Future projects[edit | edit source]
Peele will produce the HBO series Lovecraft Country written by Underground co-creator Misha Green, which will be shown through the lens of supernatural horror. Peele will also write and direct Us, a horror-thriller film starring Lupita Nyong'o and Winston Duke with Elisabeth Moss eyed for a lead role. The film will be produced by Blumhouse Productions, Monkeypaw Productions and QC Entertainment. The film is set to be released March 15, 2019 by Universal Pictures.
Influences[edit | edit source]
In February 2017, Peele curated the Brooklyn Academy of Music film series "The Art of the Social Thriller", comprising 12 films that inspired the making of Get Out, including the horror films Rosemary's Baby, Night of the Living Dead, The Shining, Candyman, The People Under the Stairs, Scream, The Silence of the Lambs, Funny Games, Misery, and the thrillers Rear Window, The 'Burbs, and the 1967 racial comedy-drama Guess Who's Coming to Dinner.
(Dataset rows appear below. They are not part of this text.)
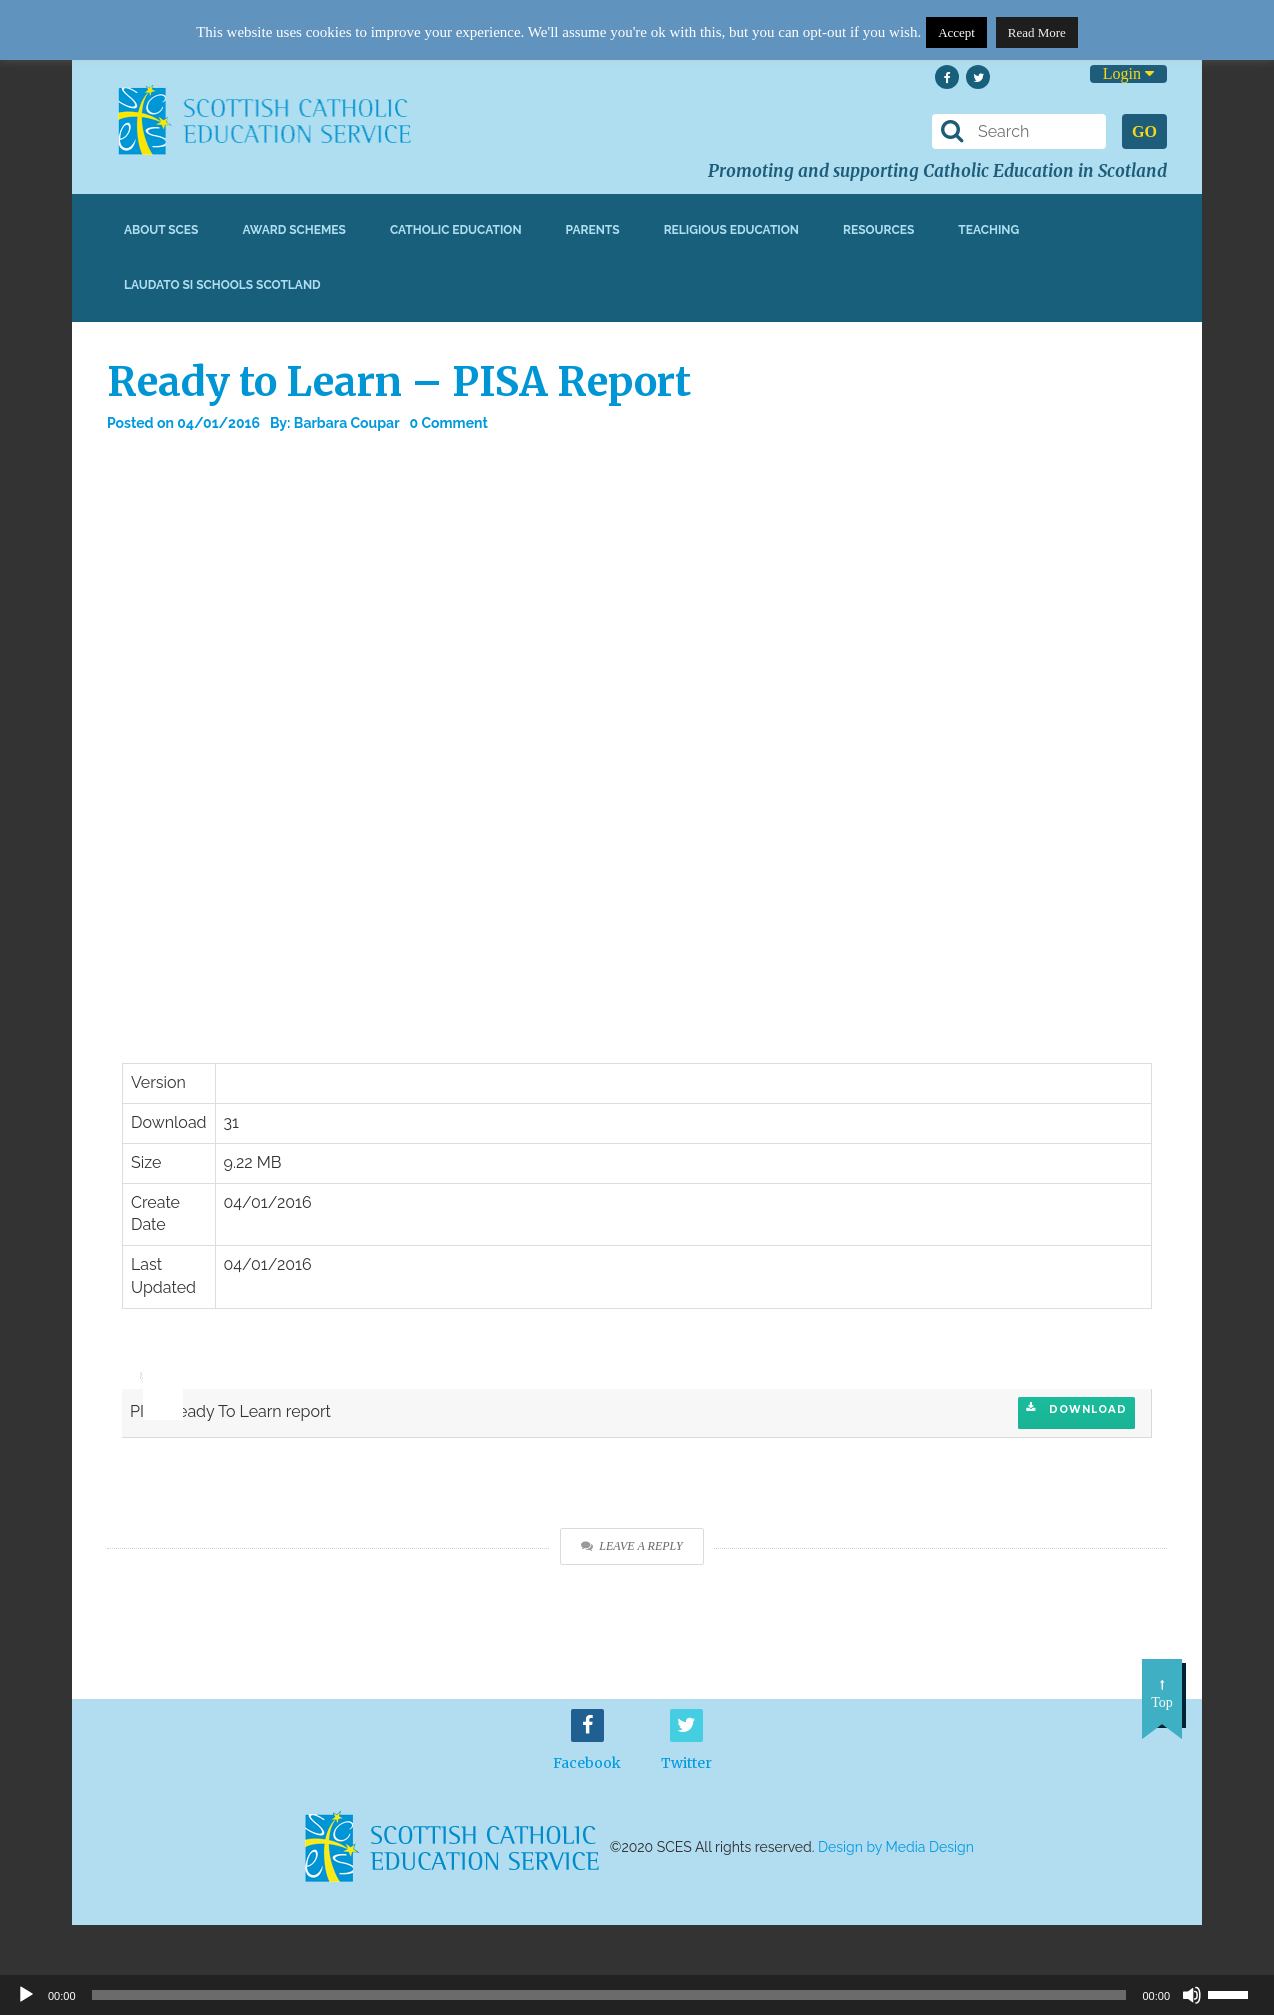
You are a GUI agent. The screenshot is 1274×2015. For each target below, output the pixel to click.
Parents (593, 230)
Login (1128, 73)
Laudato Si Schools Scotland (222, 285)
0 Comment (449, 423)
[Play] (26, 1995)
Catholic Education (456, 230)
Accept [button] (956, 32)
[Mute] (1192, 1995)
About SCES (161, 230)
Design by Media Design (896, 1847)
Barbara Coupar (347, 423)
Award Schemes (294, 230)
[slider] (155, 1362)
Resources (878, 230)
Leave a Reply (631, 1546)
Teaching (988, 230)
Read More (1037, 32)
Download (1076, 1409)
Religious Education (731, 230)
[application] (152, 1368)
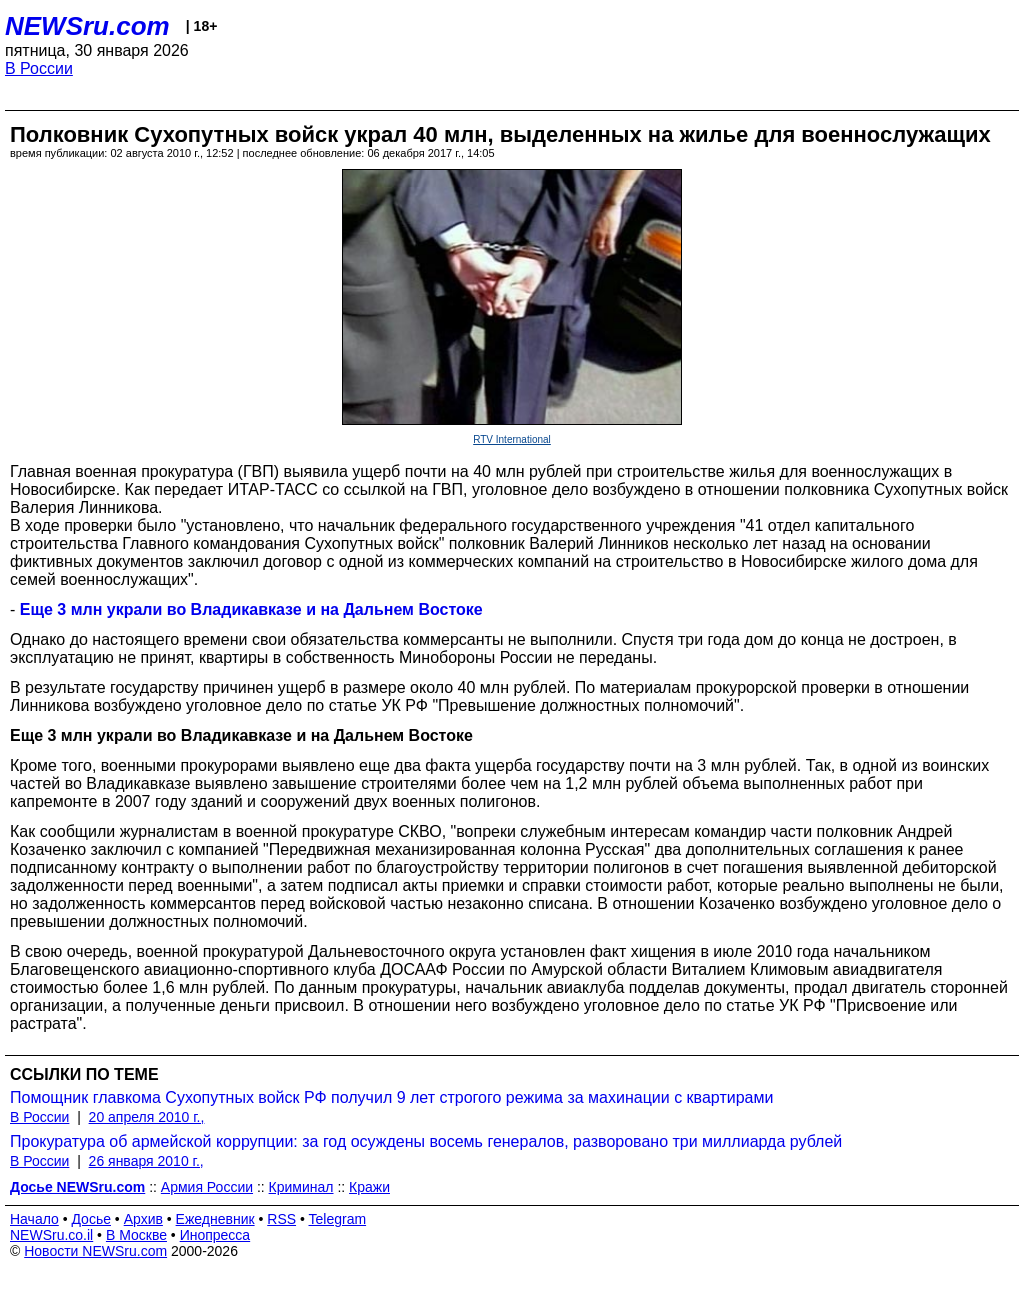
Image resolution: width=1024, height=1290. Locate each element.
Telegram (338, 1219)
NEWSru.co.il (51, 1235)
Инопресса (215, 1235)
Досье (91, 1219)
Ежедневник (215, 1219)
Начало (34, 1219)
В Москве (136, 1235)
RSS (281, 1219)
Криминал (301, 1187)
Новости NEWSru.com (95, 1251)
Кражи (369, 1187)
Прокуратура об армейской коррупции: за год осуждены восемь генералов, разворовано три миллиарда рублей (426, 1141)
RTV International (512, 439)
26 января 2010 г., (146, 1161)
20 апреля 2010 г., (147, 1117)
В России (39, 68)
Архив (143, 1219)
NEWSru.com (87, 26)
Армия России (207, 1187)
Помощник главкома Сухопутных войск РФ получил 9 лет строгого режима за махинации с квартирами (391, 1097)
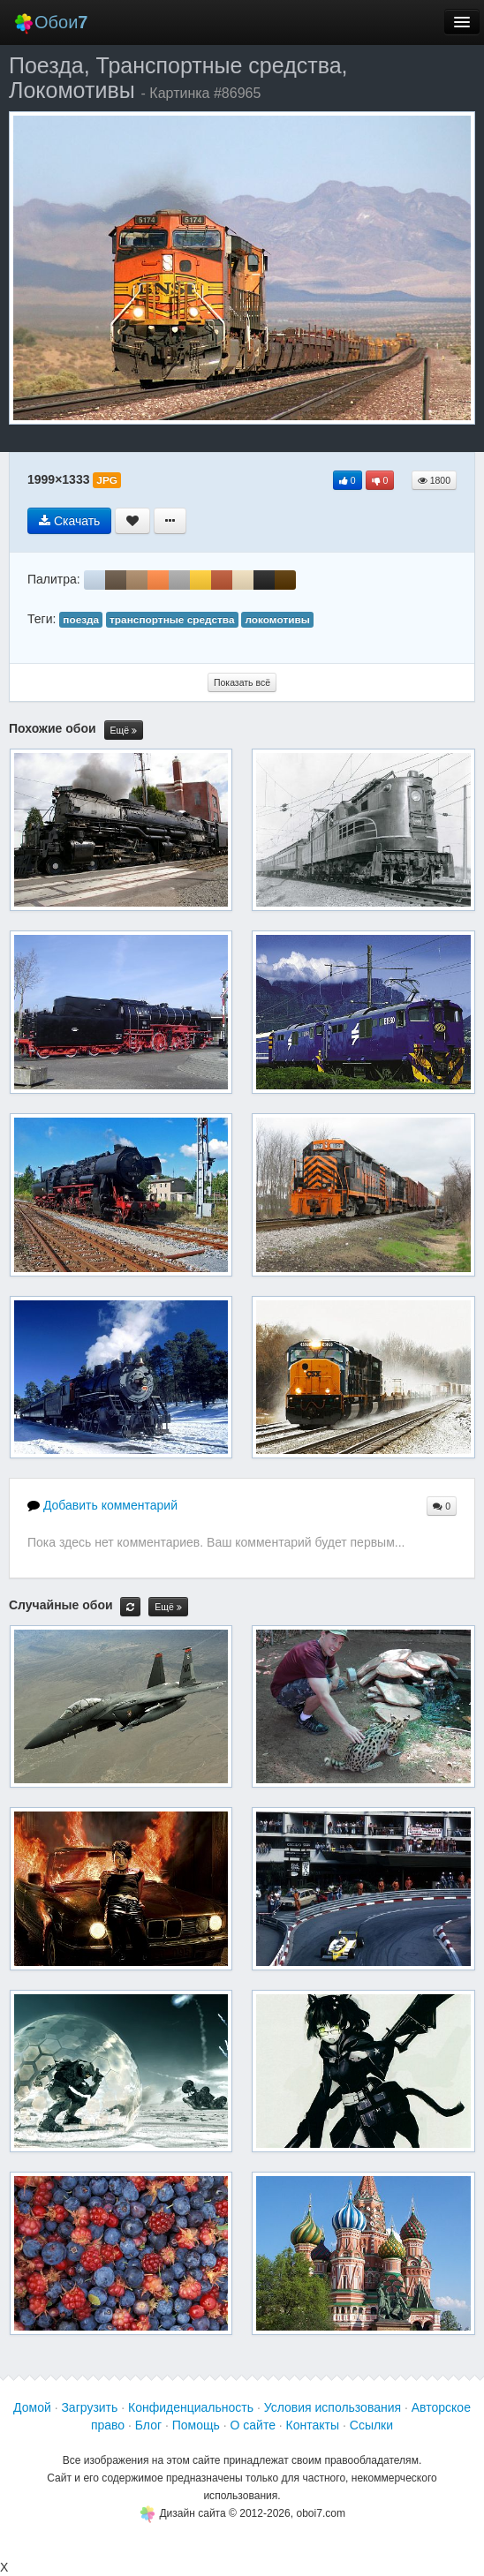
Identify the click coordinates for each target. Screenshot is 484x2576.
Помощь (196, 2425)
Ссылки (371, 2425)
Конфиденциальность (190, 2407)
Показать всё (242, 682)
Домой (32, 2407)
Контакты (312, 2425)
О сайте (253, 2425)
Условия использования (332, 2407)
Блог (148, 2425)
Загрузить (89, 2407)
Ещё (123, 730)
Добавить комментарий (102, 1505)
As a comedian, Peele counts among his influences In Living Color, Richard Pryor and Dave Chappelle.
Personal life[edit | edit source]
Peele began dating Chelsea Peretti in 2013. They became engaged in November 2015, and, in April 2016, Peretti announced that she and Peele had eloped at an unspecified date. On July 1, 2017, Peretti gave birth to their son, Beaumont Gino.